BEGIN GIVEN DATA

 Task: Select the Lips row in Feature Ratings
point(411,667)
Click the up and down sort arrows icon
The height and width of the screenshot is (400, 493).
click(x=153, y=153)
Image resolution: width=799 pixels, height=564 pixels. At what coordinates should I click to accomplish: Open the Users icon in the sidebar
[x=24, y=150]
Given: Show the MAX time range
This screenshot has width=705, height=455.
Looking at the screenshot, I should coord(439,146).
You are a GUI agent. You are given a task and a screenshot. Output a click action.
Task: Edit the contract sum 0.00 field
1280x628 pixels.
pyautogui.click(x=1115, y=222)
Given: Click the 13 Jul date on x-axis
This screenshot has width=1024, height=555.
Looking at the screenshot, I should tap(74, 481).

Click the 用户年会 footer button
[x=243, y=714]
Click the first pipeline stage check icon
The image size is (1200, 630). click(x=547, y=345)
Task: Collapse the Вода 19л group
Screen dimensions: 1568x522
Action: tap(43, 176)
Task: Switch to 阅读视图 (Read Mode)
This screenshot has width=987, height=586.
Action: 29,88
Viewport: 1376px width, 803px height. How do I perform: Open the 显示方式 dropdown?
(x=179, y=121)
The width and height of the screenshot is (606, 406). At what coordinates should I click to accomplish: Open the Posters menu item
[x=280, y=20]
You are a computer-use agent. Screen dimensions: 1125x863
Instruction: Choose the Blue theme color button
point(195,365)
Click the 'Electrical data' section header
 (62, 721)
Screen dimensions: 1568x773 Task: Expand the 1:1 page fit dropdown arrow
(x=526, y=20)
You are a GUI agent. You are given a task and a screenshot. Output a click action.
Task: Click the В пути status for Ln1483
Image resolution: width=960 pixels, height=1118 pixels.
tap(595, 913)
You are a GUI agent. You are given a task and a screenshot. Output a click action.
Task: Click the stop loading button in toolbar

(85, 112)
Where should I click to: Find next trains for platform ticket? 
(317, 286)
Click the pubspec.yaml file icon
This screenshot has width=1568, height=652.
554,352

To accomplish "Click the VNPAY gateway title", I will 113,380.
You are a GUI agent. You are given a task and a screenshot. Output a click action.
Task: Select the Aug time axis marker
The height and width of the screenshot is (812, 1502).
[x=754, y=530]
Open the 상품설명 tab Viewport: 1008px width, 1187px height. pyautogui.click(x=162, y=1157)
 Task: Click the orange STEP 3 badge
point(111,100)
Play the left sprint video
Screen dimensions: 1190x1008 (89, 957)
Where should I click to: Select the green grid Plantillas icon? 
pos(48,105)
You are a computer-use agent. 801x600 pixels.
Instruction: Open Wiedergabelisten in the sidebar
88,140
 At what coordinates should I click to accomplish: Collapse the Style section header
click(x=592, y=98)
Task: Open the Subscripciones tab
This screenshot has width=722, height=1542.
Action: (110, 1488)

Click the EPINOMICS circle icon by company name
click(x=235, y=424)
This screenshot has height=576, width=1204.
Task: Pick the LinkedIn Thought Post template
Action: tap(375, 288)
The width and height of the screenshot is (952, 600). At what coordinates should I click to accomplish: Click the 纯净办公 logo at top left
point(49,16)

END GIVEN DATA

**TASK ITEM:** Starting with the first line of the entries and ending with the line that has "Given: Show the MAX time range", copy each line exactly and add nothing.

**COMPLETED TASK:**
 Task: Select the Lips row in Feature Ratings
point(411,667)
Click the up and down sort arrows icon
The height and width of the screenshot is (400, 493).
click(x=153, y=153)
Image resolution: width=799 pixels, height=564 pixels. At what coordinates should I click to accomplish: Open the Users icon in the sidebar
[x=24, y=150]
Given: Show the MAX time range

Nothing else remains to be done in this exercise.